Change "Delete button" to "Remove button" in the listing from its first line through the line containing "pos(57,240)", inclusive. Reproduce only those lines, with everything else left as it is.

[Entries on locating words and elements]

* START *

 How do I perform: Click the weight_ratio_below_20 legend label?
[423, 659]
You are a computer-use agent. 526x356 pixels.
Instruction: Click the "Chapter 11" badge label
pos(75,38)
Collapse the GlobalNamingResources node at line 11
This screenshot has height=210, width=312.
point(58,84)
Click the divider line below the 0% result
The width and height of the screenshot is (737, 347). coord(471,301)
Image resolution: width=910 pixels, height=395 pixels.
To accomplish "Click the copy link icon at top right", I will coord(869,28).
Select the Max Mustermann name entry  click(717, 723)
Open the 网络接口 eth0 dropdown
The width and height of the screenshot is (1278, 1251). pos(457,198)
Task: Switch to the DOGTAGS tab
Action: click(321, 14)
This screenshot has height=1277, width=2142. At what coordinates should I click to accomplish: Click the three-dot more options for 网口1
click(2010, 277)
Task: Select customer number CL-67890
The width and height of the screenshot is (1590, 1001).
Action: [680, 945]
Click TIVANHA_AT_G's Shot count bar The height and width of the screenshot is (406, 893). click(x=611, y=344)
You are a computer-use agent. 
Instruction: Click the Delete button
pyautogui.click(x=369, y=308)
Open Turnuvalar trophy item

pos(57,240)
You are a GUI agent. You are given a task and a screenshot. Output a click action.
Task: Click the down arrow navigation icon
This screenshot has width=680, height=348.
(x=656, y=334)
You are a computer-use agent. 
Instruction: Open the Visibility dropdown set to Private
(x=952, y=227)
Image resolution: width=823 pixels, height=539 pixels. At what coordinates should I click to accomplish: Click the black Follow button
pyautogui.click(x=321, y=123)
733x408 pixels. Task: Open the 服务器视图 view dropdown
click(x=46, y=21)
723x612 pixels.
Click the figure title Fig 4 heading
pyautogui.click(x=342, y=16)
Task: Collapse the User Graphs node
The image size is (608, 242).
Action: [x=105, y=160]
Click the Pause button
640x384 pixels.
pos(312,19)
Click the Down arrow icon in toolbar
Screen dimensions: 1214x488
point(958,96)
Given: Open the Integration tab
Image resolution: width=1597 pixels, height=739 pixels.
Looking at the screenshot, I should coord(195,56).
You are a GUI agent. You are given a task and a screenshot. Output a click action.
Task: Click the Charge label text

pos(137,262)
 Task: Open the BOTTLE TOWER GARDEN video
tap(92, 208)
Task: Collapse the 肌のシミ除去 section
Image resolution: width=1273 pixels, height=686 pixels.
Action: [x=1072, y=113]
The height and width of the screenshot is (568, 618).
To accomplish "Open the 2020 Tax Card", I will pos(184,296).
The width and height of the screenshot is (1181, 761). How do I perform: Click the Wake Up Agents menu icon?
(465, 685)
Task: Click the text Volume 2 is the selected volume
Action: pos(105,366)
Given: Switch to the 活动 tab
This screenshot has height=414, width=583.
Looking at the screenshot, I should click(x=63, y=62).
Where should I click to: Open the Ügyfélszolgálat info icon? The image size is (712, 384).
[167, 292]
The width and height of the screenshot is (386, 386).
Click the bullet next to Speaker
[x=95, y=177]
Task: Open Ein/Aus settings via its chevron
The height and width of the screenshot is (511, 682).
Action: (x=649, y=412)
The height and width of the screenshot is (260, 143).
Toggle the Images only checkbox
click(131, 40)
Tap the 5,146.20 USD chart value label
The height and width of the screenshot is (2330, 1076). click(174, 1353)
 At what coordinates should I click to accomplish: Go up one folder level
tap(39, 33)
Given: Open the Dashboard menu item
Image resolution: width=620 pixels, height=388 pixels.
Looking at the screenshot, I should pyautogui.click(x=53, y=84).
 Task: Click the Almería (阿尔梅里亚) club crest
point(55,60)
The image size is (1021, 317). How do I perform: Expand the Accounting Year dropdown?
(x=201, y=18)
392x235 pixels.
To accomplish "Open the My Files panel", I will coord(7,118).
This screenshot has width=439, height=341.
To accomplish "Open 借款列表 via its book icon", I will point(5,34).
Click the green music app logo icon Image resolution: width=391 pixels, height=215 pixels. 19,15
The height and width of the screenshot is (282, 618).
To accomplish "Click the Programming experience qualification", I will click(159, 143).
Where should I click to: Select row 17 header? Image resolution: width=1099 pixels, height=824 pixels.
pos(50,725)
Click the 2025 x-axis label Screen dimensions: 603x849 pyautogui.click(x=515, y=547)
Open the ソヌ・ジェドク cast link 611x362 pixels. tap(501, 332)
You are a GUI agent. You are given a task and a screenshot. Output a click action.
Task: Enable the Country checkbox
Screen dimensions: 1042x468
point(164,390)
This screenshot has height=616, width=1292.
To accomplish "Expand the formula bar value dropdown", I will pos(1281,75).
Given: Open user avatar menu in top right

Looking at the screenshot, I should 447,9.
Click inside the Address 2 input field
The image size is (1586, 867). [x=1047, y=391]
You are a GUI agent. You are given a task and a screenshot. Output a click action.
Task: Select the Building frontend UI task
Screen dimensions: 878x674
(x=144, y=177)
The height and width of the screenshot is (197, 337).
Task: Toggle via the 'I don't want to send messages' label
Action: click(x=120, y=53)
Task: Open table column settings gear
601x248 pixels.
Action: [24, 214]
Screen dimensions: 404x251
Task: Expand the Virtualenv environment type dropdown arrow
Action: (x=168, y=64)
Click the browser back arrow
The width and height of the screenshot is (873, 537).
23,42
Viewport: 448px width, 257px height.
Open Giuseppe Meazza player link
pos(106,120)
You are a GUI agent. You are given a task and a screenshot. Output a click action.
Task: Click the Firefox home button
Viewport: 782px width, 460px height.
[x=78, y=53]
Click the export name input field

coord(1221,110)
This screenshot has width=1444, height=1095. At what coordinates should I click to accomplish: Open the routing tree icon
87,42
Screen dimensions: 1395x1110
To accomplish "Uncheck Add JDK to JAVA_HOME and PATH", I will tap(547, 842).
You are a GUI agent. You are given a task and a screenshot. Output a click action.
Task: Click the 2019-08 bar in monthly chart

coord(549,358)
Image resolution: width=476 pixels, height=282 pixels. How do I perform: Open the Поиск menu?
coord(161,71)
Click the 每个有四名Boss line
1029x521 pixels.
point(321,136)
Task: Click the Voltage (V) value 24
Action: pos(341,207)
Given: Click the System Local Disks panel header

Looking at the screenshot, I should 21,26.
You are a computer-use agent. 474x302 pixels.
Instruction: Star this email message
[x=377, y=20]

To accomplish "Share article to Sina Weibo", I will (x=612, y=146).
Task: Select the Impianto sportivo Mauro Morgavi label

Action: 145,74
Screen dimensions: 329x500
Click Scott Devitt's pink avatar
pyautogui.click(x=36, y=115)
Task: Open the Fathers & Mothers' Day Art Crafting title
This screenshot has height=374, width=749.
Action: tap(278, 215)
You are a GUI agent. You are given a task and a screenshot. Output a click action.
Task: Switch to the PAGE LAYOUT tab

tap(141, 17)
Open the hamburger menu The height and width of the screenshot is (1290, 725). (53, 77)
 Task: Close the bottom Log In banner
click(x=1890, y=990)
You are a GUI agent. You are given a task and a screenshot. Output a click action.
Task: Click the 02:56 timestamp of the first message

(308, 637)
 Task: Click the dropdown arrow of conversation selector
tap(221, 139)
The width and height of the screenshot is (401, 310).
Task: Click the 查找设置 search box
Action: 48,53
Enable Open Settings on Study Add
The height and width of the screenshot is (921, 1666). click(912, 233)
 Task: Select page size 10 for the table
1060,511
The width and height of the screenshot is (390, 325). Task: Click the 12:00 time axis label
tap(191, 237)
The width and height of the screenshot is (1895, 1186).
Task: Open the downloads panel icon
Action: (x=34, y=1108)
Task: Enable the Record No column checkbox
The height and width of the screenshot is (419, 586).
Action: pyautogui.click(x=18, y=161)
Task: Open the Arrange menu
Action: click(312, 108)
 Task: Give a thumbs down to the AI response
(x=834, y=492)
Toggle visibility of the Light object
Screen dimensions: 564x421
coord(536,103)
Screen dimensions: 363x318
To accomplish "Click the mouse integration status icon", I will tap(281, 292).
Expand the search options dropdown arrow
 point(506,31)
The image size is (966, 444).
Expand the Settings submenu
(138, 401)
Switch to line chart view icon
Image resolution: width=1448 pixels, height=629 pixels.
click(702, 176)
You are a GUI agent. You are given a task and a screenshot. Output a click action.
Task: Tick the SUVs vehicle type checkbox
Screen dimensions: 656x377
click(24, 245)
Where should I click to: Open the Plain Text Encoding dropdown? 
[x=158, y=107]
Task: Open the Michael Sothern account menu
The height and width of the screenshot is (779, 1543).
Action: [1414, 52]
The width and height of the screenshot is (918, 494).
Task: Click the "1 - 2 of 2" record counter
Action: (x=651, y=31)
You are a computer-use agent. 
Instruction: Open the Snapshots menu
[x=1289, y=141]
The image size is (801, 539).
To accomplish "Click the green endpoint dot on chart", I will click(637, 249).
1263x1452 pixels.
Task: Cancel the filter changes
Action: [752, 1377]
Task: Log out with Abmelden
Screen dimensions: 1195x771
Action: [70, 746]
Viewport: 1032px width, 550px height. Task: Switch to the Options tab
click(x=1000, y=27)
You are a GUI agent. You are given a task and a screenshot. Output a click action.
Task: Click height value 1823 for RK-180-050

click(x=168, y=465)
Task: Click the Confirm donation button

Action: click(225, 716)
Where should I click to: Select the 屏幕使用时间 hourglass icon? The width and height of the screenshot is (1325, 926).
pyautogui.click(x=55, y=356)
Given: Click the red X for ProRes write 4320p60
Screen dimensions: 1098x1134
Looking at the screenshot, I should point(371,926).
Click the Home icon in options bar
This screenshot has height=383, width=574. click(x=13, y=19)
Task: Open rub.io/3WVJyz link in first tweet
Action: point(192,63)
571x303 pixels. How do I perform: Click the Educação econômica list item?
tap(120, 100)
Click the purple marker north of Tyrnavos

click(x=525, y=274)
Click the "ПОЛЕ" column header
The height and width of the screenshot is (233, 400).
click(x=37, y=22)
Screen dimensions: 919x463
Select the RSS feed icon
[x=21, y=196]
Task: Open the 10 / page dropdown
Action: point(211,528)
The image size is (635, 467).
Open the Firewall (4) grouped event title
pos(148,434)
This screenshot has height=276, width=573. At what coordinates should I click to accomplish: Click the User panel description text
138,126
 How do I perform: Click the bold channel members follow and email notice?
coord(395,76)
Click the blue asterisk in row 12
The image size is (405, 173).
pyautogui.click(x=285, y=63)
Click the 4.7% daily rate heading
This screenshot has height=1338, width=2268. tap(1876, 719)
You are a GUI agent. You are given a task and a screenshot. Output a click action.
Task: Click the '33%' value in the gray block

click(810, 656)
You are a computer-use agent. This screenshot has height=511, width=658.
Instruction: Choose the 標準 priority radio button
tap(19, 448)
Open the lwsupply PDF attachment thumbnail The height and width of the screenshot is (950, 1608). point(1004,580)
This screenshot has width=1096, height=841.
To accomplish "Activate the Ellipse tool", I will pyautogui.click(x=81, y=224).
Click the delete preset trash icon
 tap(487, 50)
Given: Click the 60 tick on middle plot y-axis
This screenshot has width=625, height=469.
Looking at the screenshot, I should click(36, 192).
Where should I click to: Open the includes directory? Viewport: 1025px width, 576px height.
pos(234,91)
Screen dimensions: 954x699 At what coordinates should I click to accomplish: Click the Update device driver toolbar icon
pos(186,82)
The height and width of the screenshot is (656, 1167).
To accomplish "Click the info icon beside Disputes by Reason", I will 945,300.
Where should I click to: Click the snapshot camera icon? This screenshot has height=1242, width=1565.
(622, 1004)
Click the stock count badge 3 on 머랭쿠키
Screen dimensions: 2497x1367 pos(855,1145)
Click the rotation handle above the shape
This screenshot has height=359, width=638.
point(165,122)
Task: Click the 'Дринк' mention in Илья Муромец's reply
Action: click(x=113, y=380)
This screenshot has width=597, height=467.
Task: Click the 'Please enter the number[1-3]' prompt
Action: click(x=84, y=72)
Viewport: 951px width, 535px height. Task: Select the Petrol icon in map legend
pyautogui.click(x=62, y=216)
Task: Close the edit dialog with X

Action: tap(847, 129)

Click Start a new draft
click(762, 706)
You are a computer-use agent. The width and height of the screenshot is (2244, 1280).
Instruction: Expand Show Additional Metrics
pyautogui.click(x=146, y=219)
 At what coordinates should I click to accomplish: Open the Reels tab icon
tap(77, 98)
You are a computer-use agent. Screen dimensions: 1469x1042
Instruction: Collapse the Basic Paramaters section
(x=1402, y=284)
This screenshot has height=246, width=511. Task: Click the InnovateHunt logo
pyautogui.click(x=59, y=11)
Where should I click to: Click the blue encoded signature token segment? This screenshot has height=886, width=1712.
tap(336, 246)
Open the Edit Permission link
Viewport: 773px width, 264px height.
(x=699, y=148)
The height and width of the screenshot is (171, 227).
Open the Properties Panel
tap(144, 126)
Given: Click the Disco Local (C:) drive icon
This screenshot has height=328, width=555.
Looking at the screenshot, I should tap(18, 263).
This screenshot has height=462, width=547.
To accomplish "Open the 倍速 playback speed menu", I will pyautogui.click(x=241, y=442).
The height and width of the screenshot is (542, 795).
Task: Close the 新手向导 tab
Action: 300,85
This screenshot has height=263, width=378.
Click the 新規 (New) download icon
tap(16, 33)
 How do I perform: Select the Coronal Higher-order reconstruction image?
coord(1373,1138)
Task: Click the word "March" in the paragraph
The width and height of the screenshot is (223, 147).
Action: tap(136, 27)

* END *

▸ **Response for this exercise**:
 How do I perform: Click the weight_ratio_below_20 legend label?
[423, 659]
You are a computer-use agent. 526x356 pixels.
Instruction: Click the "Chapter 11" badge label
pos(75,38)
Collapse the GlobalNamingResources node at line 11
This screenshot has height=210, width=312.
point(58,84)
Click the divider line below the 0% result
The width and height of the screenshot is (737, 347). coord(471,301)
Image resolution: width=910 pixels, height=395 pixels.
To accomplish "Click the copy link icon at top right", I will coord(869,28).
Select the Max Mustermann name entry  click(717, 723)
Open the 网络接口 eth0 dropdown
The width and height of the screenshot is (1278, 1251). pos(457,198)
Task: Switch to the DOGTAGS tab
Action: click(321, 14)
This screenshot has height=1277, width=2142. At what coordinates should I click to accomplish: Click the three-dot more options for 网口1
click(2010, 277)
Task: Select customer number CL-67890
The width and height of the screenshot is (1590, 1001).
Action: [680, 945]
Click TIVANHA_AT_G's Shot count bar The height and width of the screenshot is (406, 893). click(x=611, y=344)
You are a computer-use agent. 
Instruction: Click the Remove button
pyautogui.click(x=369, y=308)
Open Turnuvalar trophy item

pos(57,240)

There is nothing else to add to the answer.